Nanoparticles: exquisite tools to improve radiation based therapies

Radiotherapy is used to fight against cancer in about 50 % of all cancer patients. Recently, the addition of nanoparticles (NPs) has been proposed as a new strategy to enhance the effect of radiotherapy. The group observed for the first time that high-Z NPs amplify in particular the effects of fast carbon ions (hadrontherapy). The underlying physical processes have been investigated [1, 2, 3]. However, further understanding of the biological impact, including the localisation of the NPs in the cells and their effect on cell organelles upon irradiation, is still needed. In this presentation, an overview of in vitro studies that demonstrate the efficiency of gold nanoparticles (AuNPs), platinum nanoparticles (PtNPs) and gadolinium-based nanoparticles (GdBN) to amplify medical radiation effects will be presented. As evidenced by different microscopy techniques, the NPs are localized in the cytoplasm and not in the cell nucleus. In particular, GdBN co-localize with lysosomes and AuNPs are found in the proximity of mitochondria. Even though NPs are not present in the nucleus, they may induce the amplification of double strand breaks in the nuclear DNA. We have demonstrated the major role of hydroxyl radicals in the NPs activated amplification of cell killing.

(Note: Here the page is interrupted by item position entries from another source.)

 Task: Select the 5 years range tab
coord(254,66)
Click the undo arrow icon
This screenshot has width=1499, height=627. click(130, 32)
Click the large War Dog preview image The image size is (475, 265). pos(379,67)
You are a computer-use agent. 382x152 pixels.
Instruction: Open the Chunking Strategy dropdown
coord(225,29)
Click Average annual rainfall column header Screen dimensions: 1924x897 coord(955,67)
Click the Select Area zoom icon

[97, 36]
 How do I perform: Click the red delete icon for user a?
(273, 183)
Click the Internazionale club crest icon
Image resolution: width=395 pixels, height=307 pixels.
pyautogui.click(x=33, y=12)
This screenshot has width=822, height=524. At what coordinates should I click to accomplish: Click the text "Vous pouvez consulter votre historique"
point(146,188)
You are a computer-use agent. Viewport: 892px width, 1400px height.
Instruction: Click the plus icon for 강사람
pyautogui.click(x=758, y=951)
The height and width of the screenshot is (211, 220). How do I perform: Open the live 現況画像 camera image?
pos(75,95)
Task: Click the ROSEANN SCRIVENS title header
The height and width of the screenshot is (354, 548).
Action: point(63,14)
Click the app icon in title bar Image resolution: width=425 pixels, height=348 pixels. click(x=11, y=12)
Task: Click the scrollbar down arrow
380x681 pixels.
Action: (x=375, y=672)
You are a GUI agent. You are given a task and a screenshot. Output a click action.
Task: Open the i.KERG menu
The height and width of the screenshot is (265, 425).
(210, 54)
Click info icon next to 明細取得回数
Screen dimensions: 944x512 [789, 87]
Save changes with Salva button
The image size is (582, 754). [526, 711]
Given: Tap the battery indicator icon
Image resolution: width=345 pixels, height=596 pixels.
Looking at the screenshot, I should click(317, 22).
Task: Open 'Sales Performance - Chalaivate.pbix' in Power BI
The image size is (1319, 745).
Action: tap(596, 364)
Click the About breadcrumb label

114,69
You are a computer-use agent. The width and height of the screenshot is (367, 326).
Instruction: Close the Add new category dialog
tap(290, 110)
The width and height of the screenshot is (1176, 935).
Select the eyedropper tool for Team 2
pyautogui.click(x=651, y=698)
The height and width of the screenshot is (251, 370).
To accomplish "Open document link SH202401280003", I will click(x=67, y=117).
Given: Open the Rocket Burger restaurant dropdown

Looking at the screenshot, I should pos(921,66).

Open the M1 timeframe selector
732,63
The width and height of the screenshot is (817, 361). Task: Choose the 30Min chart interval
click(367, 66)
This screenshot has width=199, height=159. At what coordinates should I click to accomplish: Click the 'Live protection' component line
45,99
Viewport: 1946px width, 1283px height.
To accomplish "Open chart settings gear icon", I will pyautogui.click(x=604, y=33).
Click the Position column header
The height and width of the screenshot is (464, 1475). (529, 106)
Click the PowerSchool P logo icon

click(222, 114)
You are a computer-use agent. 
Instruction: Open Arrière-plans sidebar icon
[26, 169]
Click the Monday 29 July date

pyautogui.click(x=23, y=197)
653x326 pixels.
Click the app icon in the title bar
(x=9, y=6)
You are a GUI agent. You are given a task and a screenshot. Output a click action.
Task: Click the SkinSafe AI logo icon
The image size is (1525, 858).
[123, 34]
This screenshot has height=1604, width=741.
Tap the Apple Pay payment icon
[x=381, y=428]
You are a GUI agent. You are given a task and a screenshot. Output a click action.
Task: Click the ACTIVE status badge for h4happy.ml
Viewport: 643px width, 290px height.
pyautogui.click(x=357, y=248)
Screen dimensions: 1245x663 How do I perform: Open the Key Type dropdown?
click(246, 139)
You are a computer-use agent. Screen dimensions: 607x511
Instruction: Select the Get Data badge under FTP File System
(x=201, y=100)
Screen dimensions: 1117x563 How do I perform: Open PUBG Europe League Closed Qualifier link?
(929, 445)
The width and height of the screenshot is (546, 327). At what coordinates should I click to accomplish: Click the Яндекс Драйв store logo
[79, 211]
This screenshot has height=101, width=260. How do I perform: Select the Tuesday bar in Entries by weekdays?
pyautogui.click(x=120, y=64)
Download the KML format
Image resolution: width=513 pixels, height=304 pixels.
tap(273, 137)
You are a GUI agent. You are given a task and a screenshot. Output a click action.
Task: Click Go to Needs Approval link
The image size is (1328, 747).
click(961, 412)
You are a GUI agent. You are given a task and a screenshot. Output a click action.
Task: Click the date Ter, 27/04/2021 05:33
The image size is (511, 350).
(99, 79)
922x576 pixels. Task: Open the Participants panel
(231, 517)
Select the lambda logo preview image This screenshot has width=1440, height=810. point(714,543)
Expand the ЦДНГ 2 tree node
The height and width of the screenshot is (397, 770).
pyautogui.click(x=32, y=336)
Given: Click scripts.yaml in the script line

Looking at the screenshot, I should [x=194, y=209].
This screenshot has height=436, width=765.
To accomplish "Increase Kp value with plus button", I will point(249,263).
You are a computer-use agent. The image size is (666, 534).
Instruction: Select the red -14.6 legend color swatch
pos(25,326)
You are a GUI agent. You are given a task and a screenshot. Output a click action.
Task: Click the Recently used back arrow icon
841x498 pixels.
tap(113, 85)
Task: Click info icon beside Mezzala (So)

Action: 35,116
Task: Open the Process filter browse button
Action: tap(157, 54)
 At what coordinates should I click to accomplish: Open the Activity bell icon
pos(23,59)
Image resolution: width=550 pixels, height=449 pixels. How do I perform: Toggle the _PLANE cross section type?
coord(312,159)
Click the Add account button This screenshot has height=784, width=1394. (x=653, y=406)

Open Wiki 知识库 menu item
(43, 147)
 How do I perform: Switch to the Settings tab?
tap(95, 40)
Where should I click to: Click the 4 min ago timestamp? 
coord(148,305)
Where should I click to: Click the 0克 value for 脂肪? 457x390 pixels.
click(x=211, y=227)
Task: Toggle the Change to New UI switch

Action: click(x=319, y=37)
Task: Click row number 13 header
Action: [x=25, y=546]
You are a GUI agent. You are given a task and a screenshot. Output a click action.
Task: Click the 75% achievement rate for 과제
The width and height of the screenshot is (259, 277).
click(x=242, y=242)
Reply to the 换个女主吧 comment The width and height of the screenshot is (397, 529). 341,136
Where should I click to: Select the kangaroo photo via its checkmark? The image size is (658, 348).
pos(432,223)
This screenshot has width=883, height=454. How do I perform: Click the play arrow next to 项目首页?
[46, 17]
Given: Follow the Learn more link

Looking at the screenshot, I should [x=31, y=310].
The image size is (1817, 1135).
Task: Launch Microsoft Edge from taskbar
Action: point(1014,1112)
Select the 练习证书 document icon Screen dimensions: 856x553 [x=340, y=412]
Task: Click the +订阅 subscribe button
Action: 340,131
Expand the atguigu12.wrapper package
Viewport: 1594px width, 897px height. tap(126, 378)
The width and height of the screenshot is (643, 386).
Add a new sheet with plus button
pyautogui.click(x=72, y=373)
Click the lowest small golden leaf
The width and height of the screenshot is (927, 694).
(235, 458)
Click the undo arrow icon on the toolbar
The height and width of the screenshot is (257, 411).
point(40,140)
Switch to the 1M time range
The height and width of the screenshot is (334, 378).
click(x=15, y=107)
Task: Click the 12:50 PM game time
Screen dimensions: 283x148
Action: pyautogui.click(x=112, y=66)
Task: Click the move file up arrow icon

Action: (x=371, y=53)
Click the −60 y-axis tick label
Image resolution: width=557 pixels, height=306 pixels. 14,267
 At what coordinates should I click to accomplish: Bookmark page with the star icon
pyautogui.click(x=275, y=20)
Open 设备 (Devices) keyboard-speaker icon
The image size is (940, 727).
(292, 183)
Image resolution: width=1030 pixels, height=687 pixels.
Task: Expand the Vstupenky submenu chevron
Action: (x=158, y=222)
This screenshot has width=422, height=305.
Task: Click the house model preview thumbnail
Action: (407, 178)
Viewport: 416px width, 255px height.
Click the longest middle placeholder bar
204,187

The effect of high-Z NPs is attributed to early stage activation by the incident particle track followed by the production of radical clusters close to cytoplasmic organelles such as lysosomes (GdBN) or mitochondria (AuNPs). The group has shown the high potentiality of high-Z nanoparticles to improve the performances of hadrontherapy including thenostic perspectives. However, the biological pathway responsible for the induction of DSBs in nuclear DNA is still under investigation. Based on these results, new generation nanoagents are developed.